Nagios and NRPE Monitoring

Monitoring Linux with Nagios

What is Nagios?


Nagios is a Computer Monitoring System that can monitor your Network and Server infrastructure. Nagios gives the administrator the ability to notify support teams with service alerts automatically. System Load, Processes, Disk Usage and System Logs can all be monitored. Nagios can monitor local hosts and remote hosts. Nagios can be used to monitor platforms such as Linux, Solaris and Microsoft's Windows.



What is NRPE for Nagios?


NRPE is the Nagios Remote Plugin Executor is a Nagios agent that allows remote monitoring of systems using scripts that are placed on the remote host. Nagios polls these remote servers using the "check_nrpe" plugin. We will cover the configuration for remote monitoring in our example installation below.

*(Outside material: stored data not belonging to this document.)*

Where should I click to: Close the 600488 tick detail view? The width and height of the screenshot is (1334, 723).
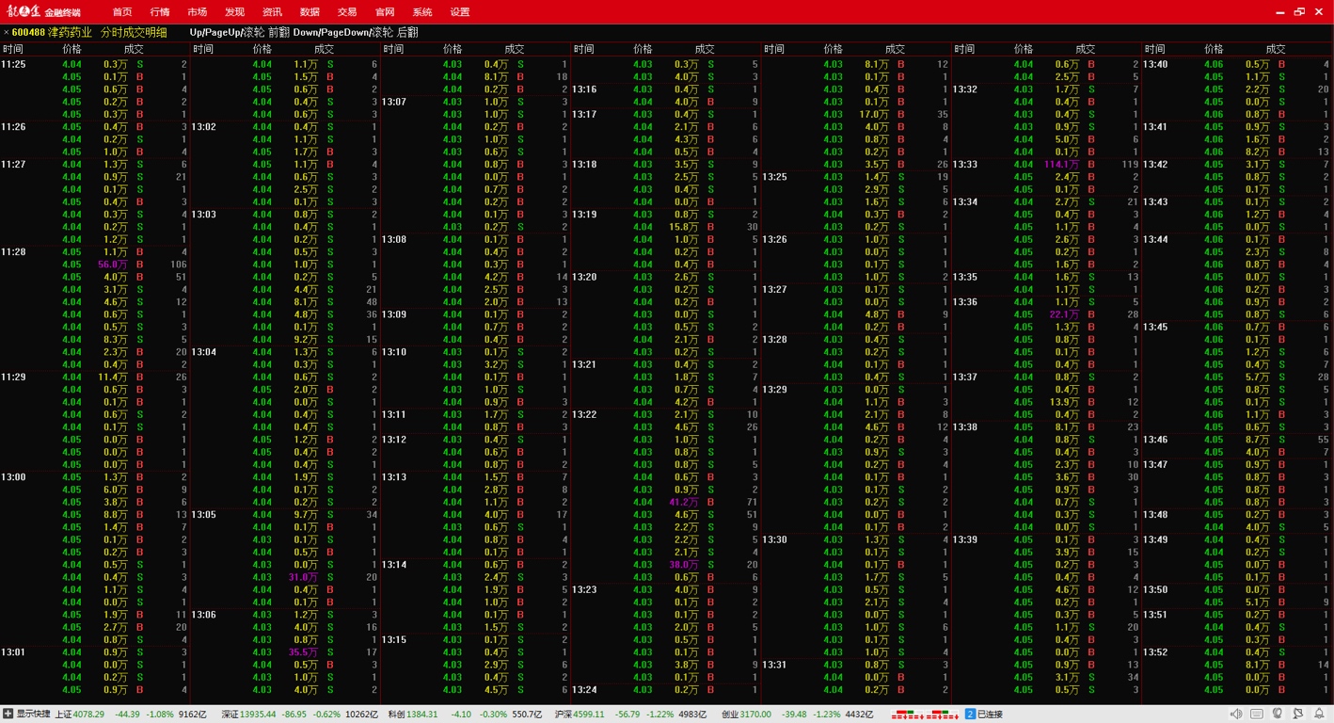coord(6,33)
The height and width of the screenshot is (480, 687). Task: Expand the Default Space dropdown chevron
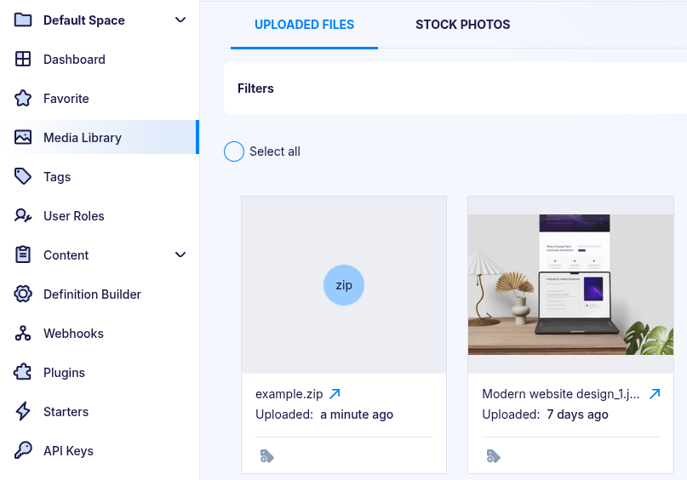pos(180,20)
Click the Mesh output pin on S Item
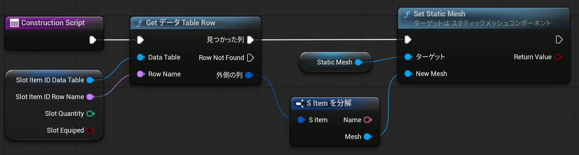Screen dimensions: 579x155 tap(367, 137)
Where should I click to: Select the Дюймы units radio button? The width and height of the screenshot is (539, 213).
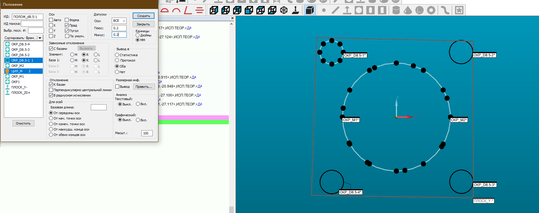tap(138, 35)
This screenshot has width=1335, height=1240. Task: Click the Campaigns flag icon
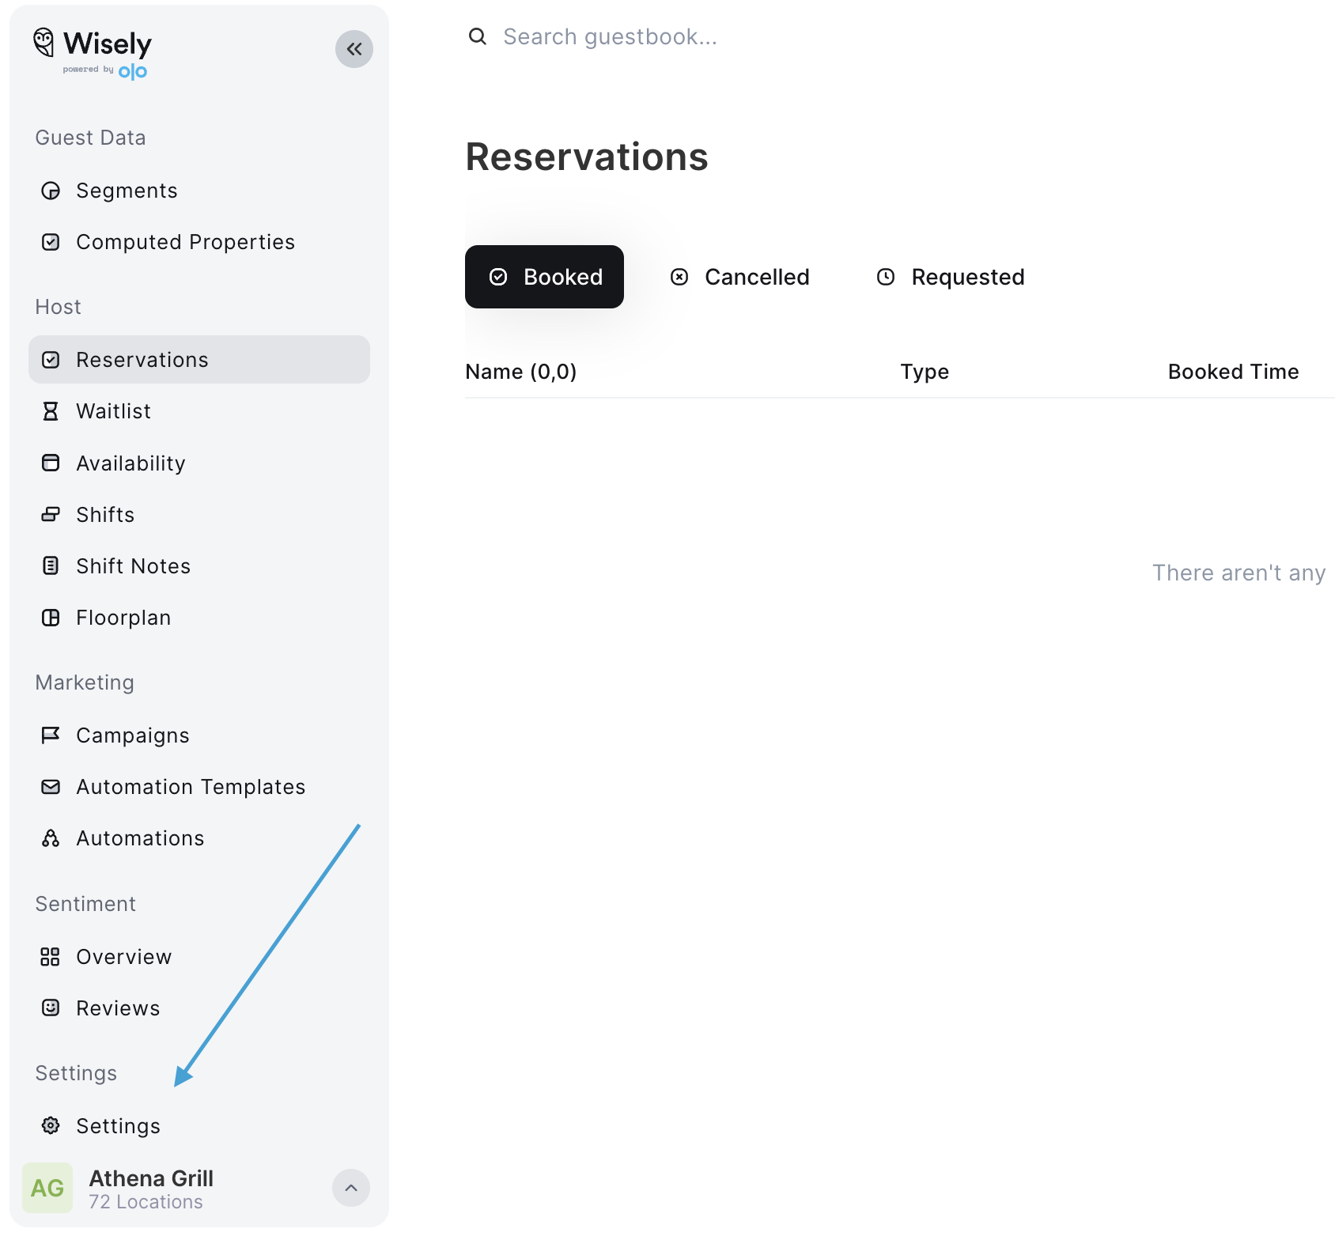coord(51,735)
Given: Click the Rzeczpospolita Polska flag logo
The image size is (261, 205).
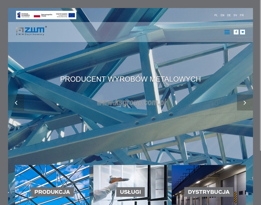Looking at the screenshot, I should [x=43, y=15].
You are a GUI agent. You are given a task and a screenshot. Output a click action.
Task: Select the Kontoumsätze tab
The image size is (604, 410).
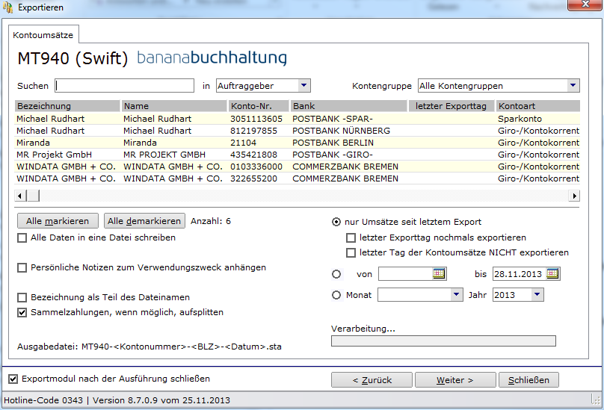coord(43,35)
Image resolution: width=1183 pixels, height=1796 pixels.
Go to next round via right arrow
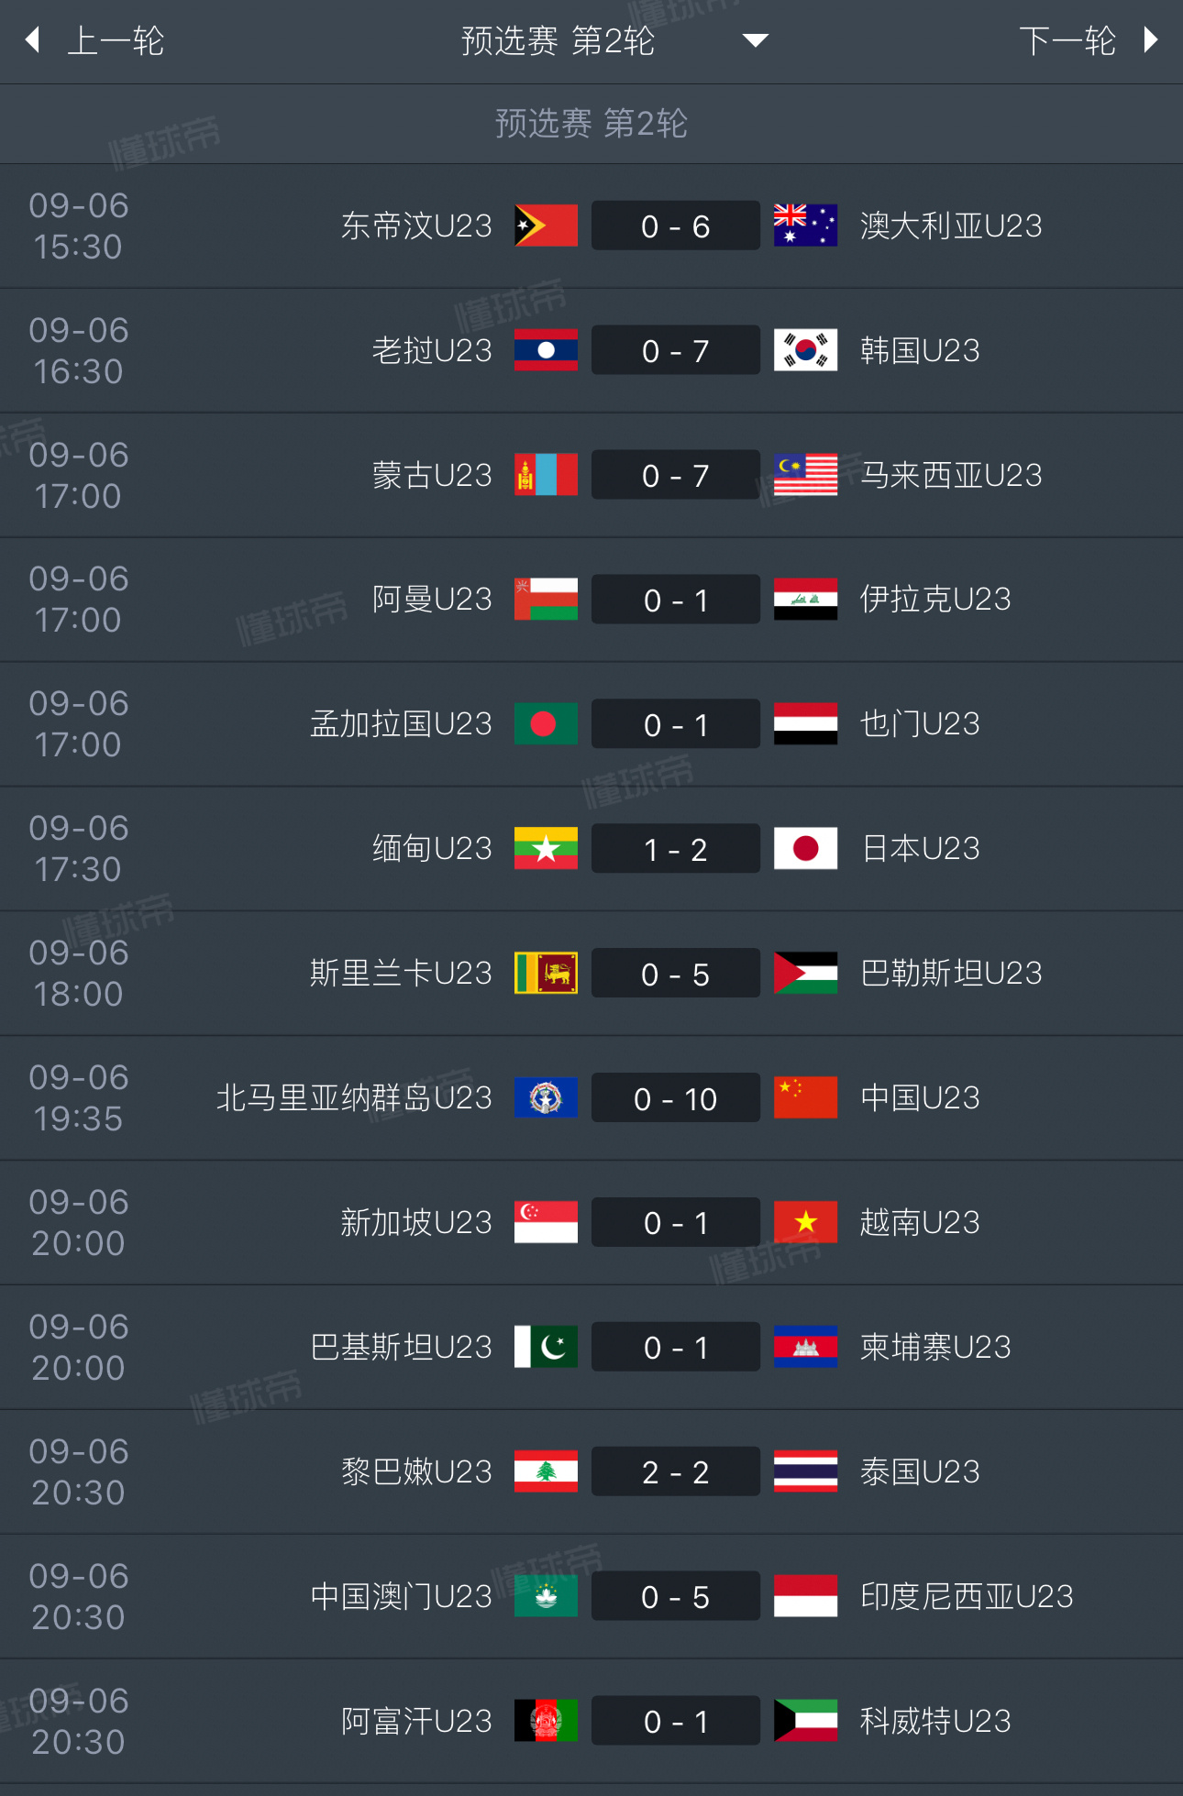(x=1151, y=40)
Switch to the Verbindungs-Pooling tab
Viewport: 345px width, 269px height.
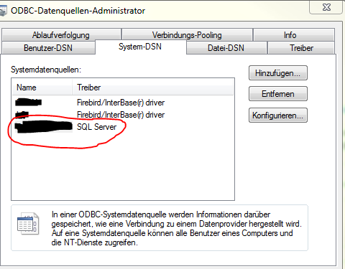pyautogui.click(x=187, y=35)
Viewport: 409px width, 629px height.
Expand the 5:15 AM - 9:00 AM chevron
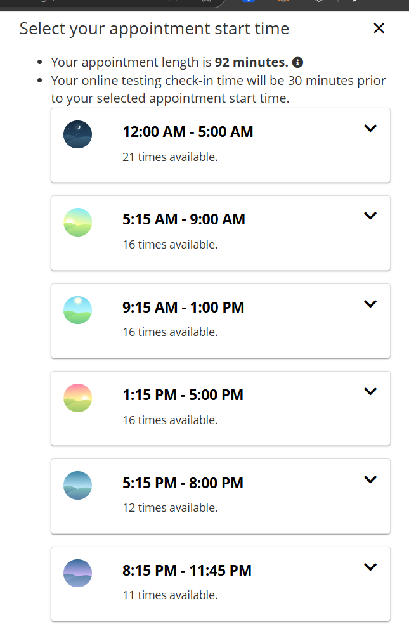point(370,216)
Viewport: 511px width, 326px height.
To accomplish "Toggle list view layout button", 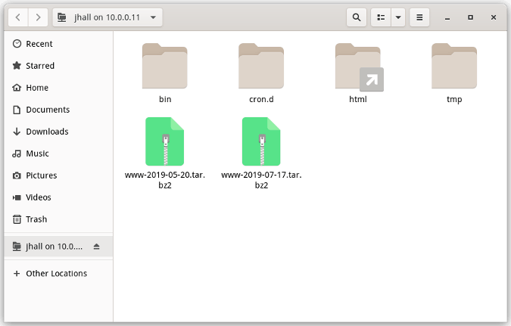I will 382,17.
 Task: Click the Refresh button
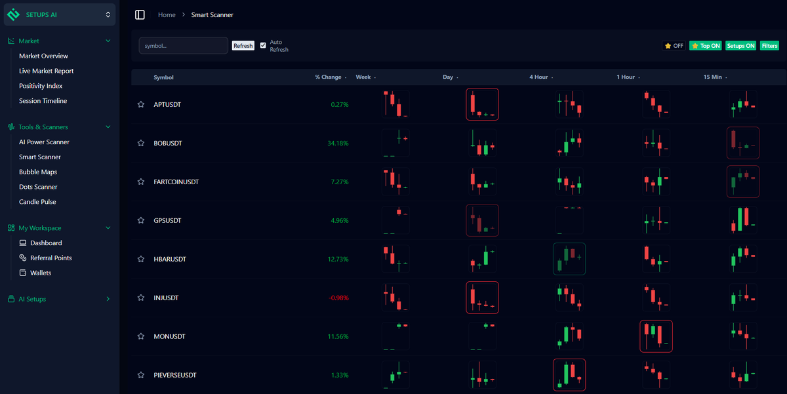243,45
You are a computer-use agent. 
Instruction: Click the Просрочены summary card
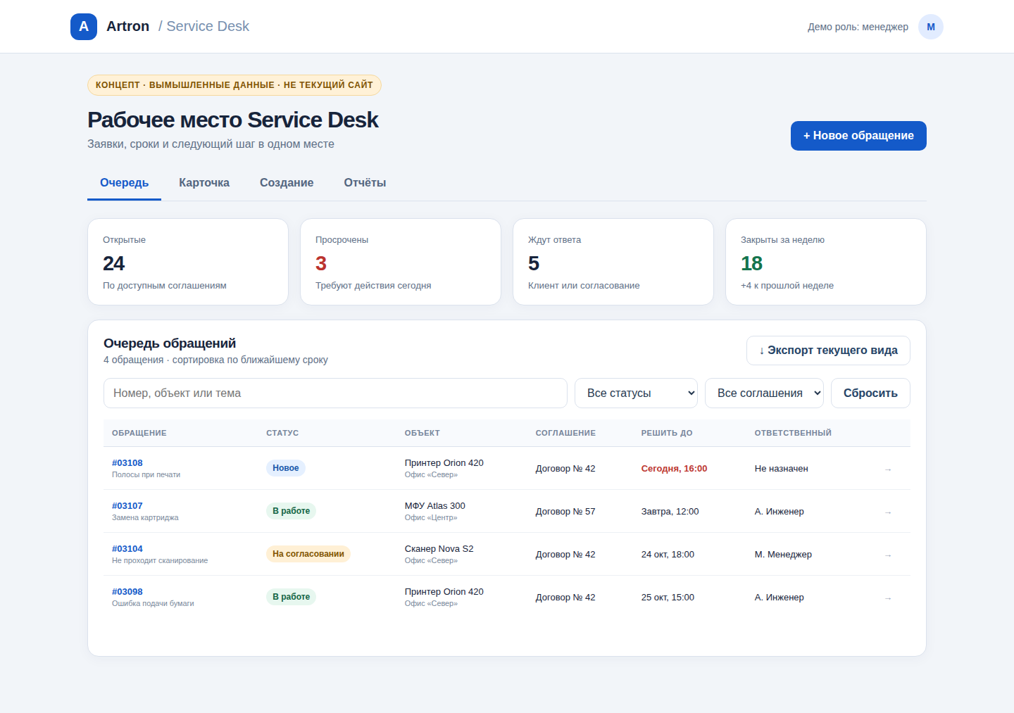click(401, 262)
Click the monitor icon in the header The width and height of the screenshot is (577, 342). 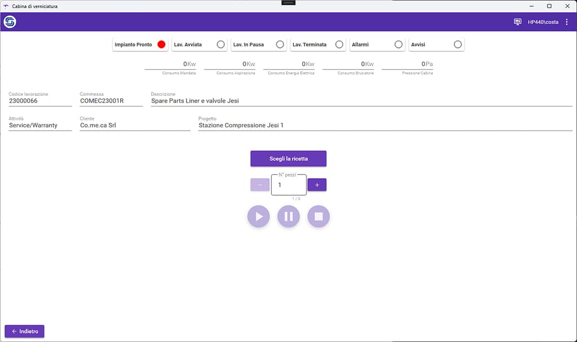tap(517, 22)
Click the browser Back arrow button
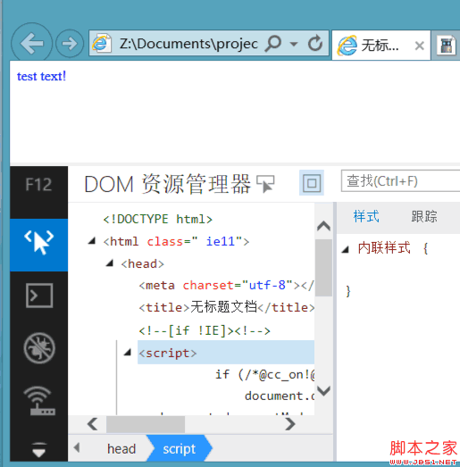 point(31,44)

Nagios Installation and Configuration


In the example that follows we will be installing the Nagios Monitoring software on a openSUSE 12.3 server. We will then use this server to monitor an Ubuntu 12.04 server.


Nagios Monitoring Server


openSUSE 12.3
IP Address: 192.168.0.19


Remotely Monitored Server


Ubuntu Server: Ubuntu 12.04 (remote server)
IP Address: 192.168.0.14


Installing Nagios Core


To install the Nagios Core onto our openSUSE 12.3 server we can issue the following command:



linux-j2w3:~ # zypper in nagios

Loading repository data...
Reading installed packages...
Resolving package dependencies...

The following NEW packages are going to be installed:
  apparmor-parser mrtg nagios nagios-plugins nagios-plugins-bgpstate
  nagios-plugins-breeze nagios-plugins-by_ssh nagios-plugins-cluster
  nagios-plugins-common nagios-plugins-dhcp nagios-plugins-dig
  nagios-plugins-disk nagios-plugins-disk_smb nagios-plugins-dns
  nagios-plugins-dummy nagios-plugins-file_age nagios-plugins-flexlm
  nagios-plugins-http nagios-plugins-icmp nagios-plugins-ide_smart
  nagios-plugins-ifoperstatus nagios-plugins-ifstatus nagios-plugins-ircd
  nagios-plugins-linux_raid nagios-plugins-load nagios-plugins-log
  nagios-plugins-mailq nagios-plugins-mrtg nagios-plugins-mrtgtraf
  nagios-plugins-netapp nagios-plugins-nt nagios-plugins-ntp_peer
  nagios-plugins-ntp_time nagios-plugins-nwstat nagios-plugins-oracle
  nagios-plugins-overcr nagios-plugins-ping nagios-plugins-procs
  nagios-plugins-real nagios-plugins-rpc nagios-plugins-sensors
  nagios-plugins-smtp nagios-plugins-ssh nagios-plugins-swap nagios-plugins-tcp
  nagios-plugins-time nagios-plugins-ups nagios-plugins-users
  nagios-plugins-wave nagios-www net-snmp perl-Crypt-DES perl-Crypt-Rijndael
  perl-Net-SNMP perl-SNMP perl-Socket6 perl-Term-ReadKey sensors whois

The following recommended packages were automatically selected:
  apparmor-parser mrtg nagios-plugins nagios-plugins-bgpstate
  nagios-plugins-breeze nagios-plugins-by_ssh nagios-plugins-cluster
  nagios-plugins-dhcp nagios-plugins-dig nagios-plugins-disk
  nagios-plugins-disk_smb nagios-plugins-dns nagios-plugins-dummy
  nagios-plugins-file_age nagios-plugins-flexlm nagios-plugins-http
  nagios-plugins-icmp nagios-plugins-ide_smart nagios-plugins-ifoperstatus
  nagios-plugins-ifstatus nagios-plugins-ircd nagios-plugins-linux_raid
  nagios-plugins-load nagios-plugins-log nagios-plugins-mailq
  nagios-plugins-mrtg nagios-plugins-mrtgtraf nagios-plugins-netapp
  nagios-plugins-nt nagios-plugins-ntp_peer nagios-plugins-ntp_time
  nagios-plugins-nwstat nagios-plugins-oracle nagios-plugins-overcr
  nagios-plugins-ping nagios-plugins-procs nagios-plugins-real
  nagios-plugins-rpc nagios-plugins-sensors nagios-plugins-smtp
  nagios-plugins-ssh nagios-plugins-swap nagios-plugins-tcp nagios-plugins-time
  nagios-plugins-ups nagios-plugins-users nagios-plugins-wave nagios-www

59 new packages to install.
Overall download size: 4.2 MiB. After the operation, additional 13.4 MiB will
be used.
Continue? [y/n/?] (y): 

Now if we reply "Y" yes to the above prompt, our Nagios software along with various plugins will be installed.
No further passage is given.